• _WHAT YOU HAVE TO DO_: Pictures are not part of the copy. Reproduce all the records exactly.

___ SUPPLIED MATERIAL

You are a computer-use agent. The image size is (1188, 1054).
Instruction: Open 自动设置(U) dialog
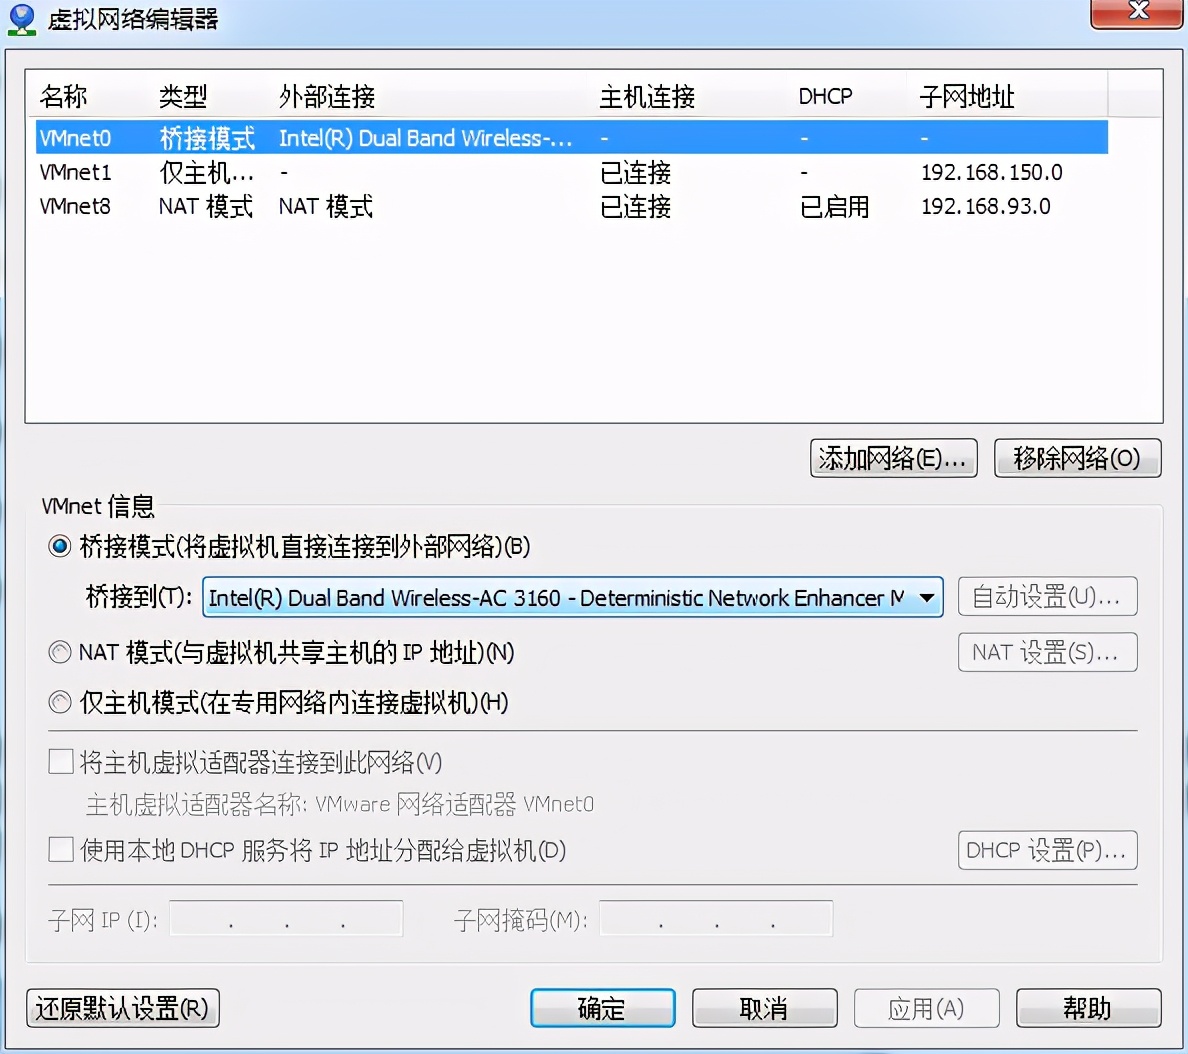pyautogui.click(x=1047, y=596)
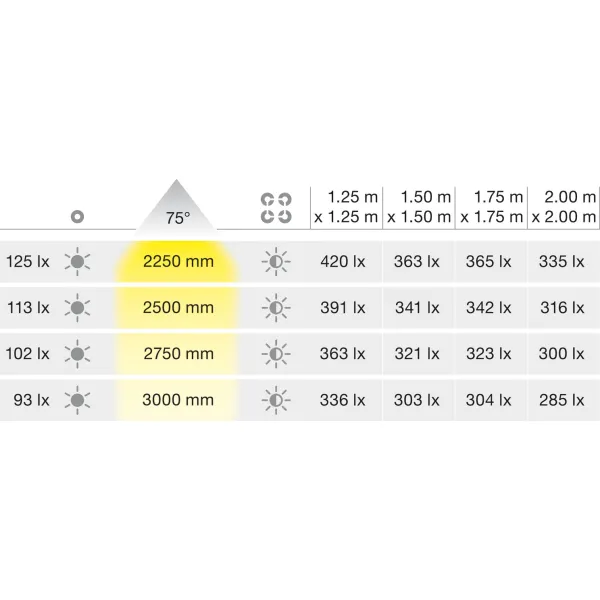This screenshot has height=600, width=600.
Task: Click the four-luminaire grid icon
Action: click(x=276, y=208)
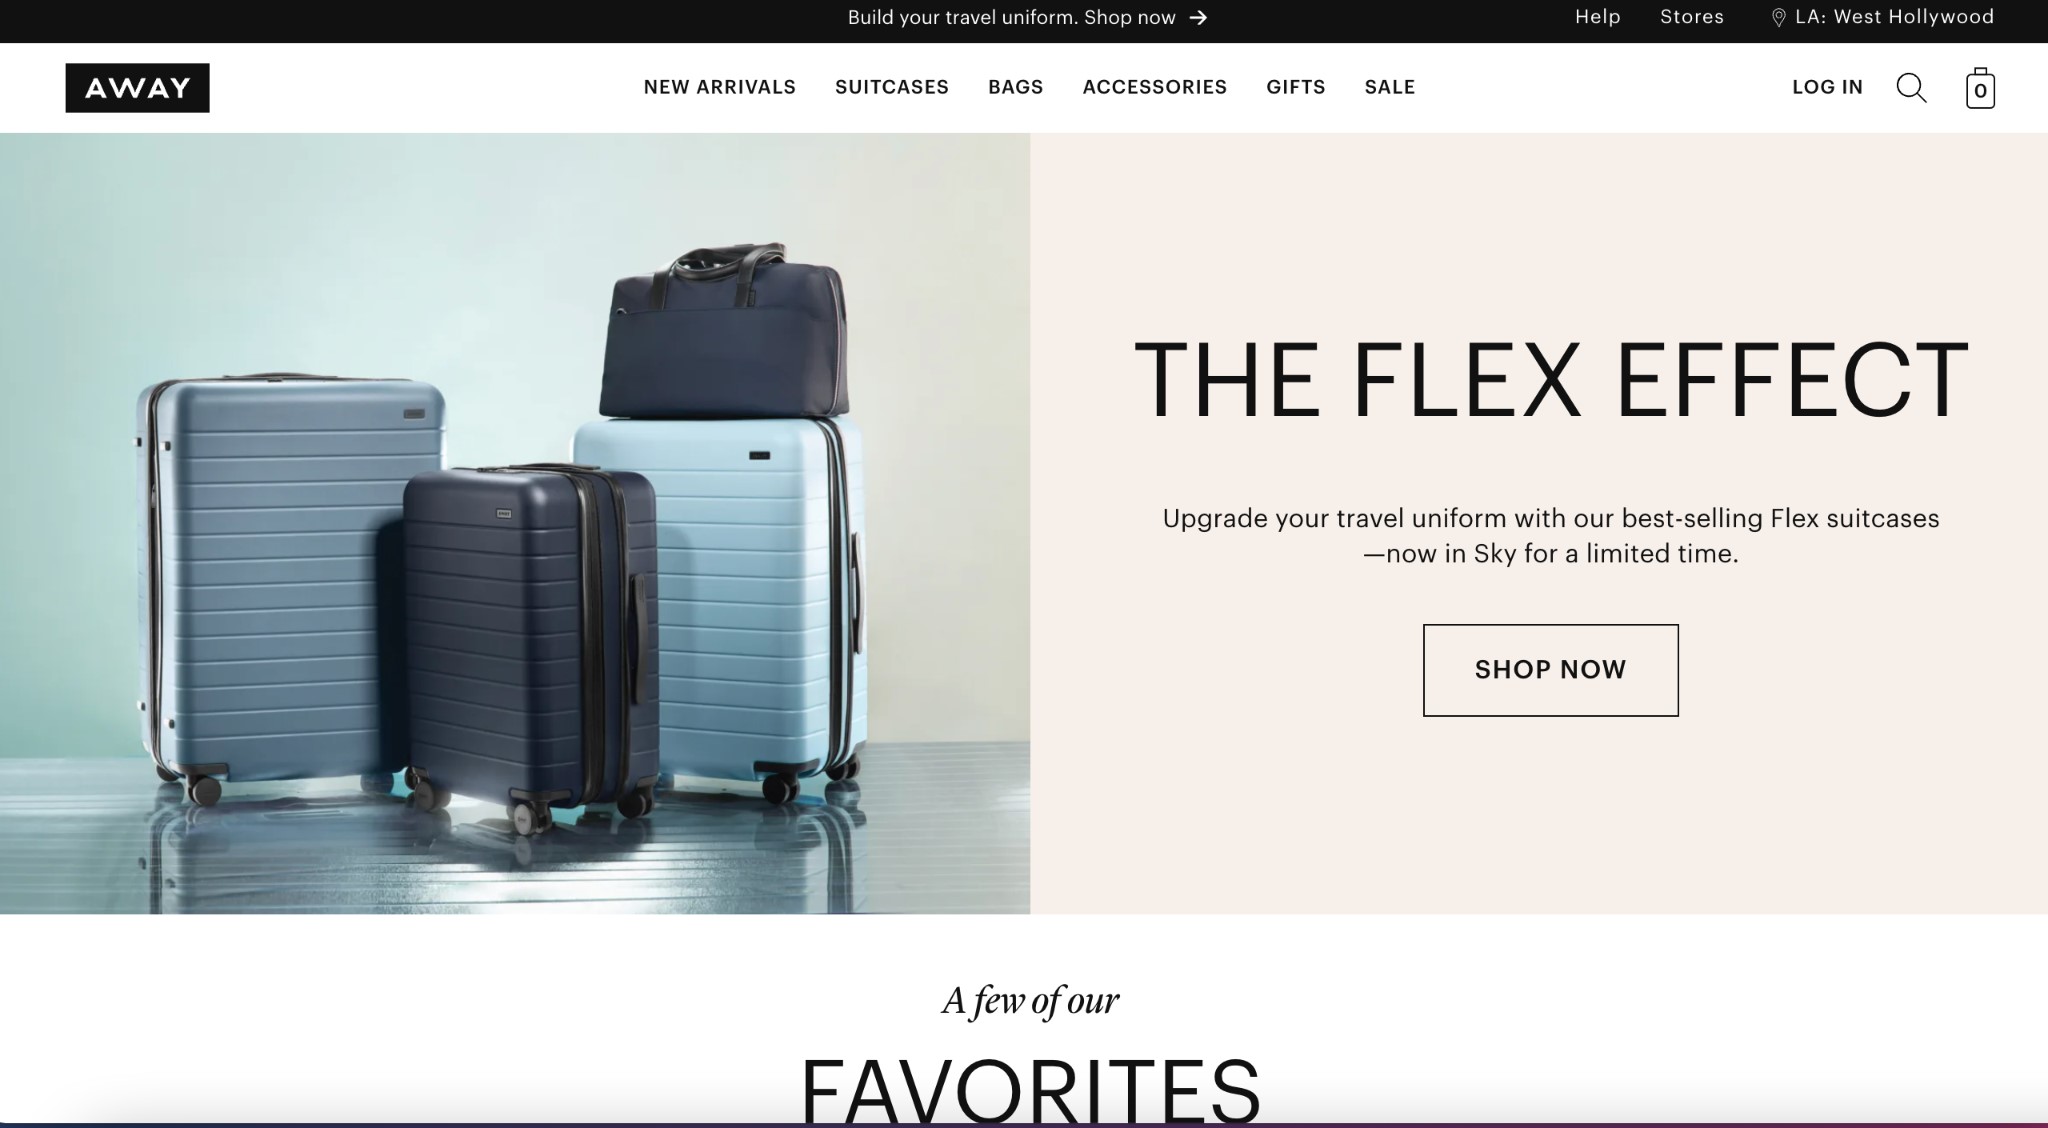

______

• _REPLY TO THE EXERCISE_:
You are a computer-use agent. The image size is (1188, 1054).
Instruction: Open 自动设置(U) dialog
pyautogui.click(x=1047, y=596)
This screenshot has height=600, width=600.
Task: Click the four-luminaire grid icon
Action: click(x=276, y=208)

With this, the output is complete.